Some people want to put more land under cultivation. Scottish farmers and planners have asked the government to allow farmland programmed for “rewilding” to be put back into production in response to anticipated food shortages. But that’s too sensible for our green elites. Scotland’s Minister for Green Skills, Circular Economy and Biodiversity Lorna Slater — yes, that’s her full title — has flatly refused. According to Slater, “We are still in a nature emergency that hasn’t gone away . . . so it’s a no.”
Nature emergencies outrank human emergencies in the green world, so that’s not a surprise. Voters may feel differently as prices skyrocket
And
The island nation of Sri Lanka offers a stark warning. A green experiment in abandoning artificial fertilizer there — encouraged by the Rockefeller Foundation — was a “brutal and swift” economic and humanitarian disaster, Foreign Policy reports.
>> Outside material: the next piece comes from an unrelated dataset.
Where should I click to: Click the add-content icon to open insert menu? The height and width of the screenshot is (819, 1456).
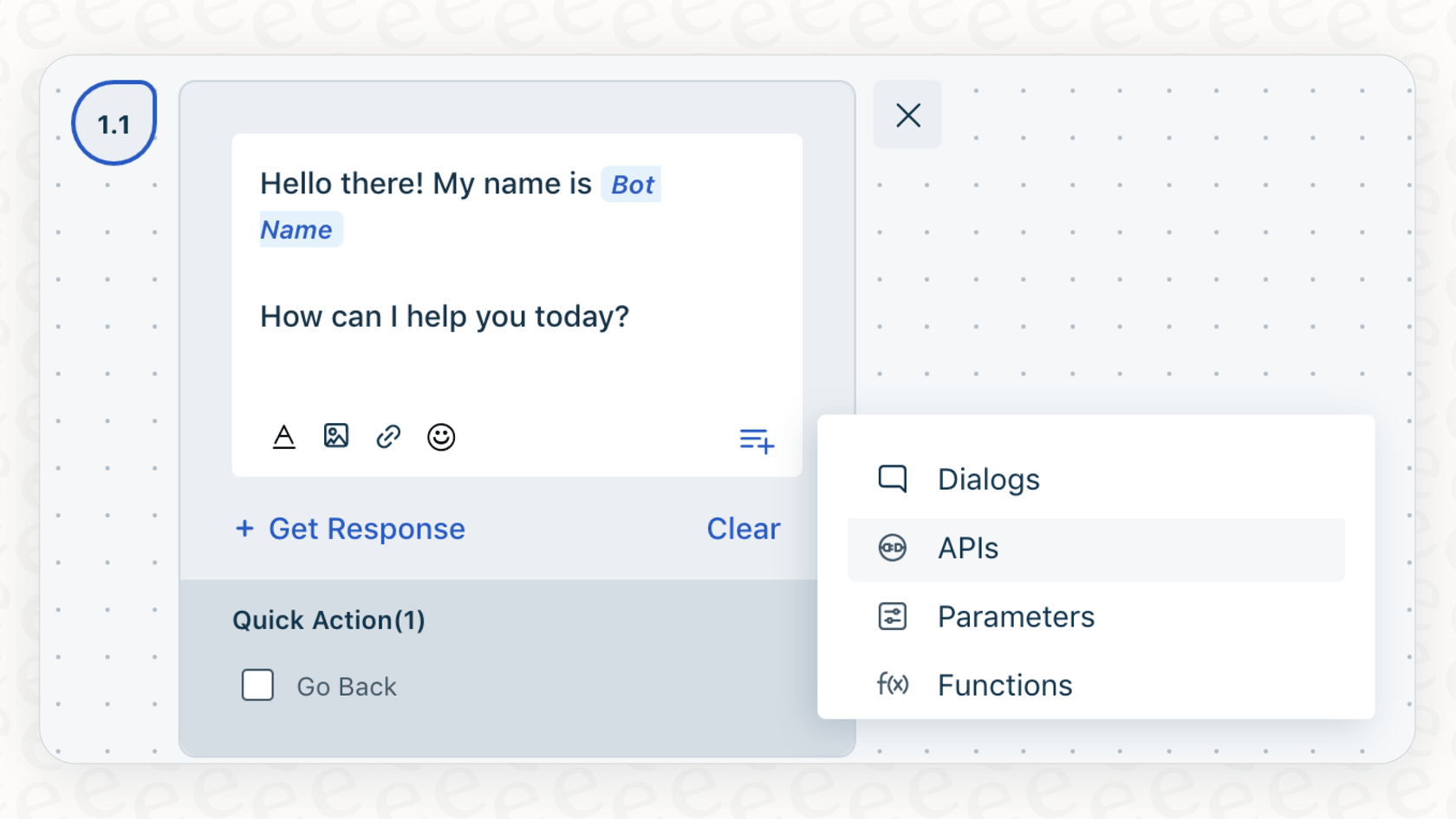755,441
“Against claims that organic methods can produce comparable yields to conventional farming, domestic rice production fell 20 percent in just the first six months. Sri Lanka, long self-sufficient in rice production, has been forced to import $450 million worth of rice even as domestic prices for this staple of the national diet surged by around 50 percent. The ban also devastated the nation’s tea crop, its primary export and source of foreign exchange.”
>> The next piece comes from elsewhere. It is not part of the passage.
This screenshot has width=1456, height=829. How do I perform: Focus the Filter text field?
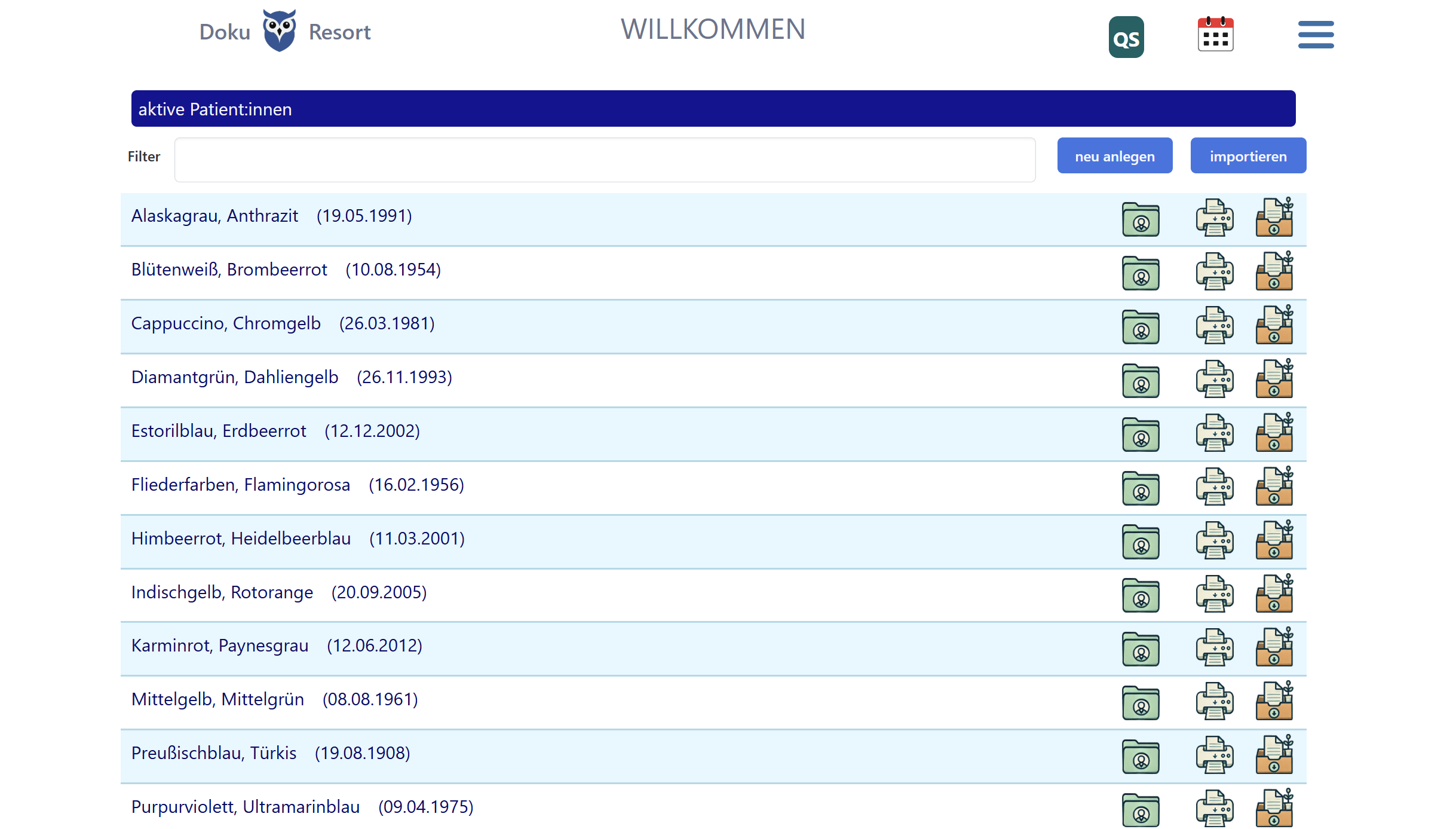coord(605,160)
FP continues: “Human costs have been even greater. Prior to the pandemic’s outbreak, the country had proudly achieved upper-middle-income status. Today, half a million people have sunk back into poverty.”
Sri Lanka’s policy, which FP describes as a “farrago of magical thinking, technocratic hubris, ideological delusion, self-dealing and sheer shortsightedness,” imposed enormous human damage on the nation. But don’t worry — the government and NGO officials behind it won’t miss any meals. Consequences are for the little people.
With the triple-barreled threat of inflation, soaring fuel prices and shrunken food supplies, the world faces something like the same fate, and once again those responsible are unlikely to pay the price. (But maybe some will. After all, food shortages led to the Arab Spring riots and the overturning of governments.)
Regardless, the world’s policymakers need to take a less casual approach to the well-being of the world’s population. That very much includes those in the Biden administration. Agriculture Secretary Tom Vilsack’s response to concerns about fertilizer and food shortages: “Maybe sacrifices are necessary.” You can rest assured Vilsack won’t be the one making them.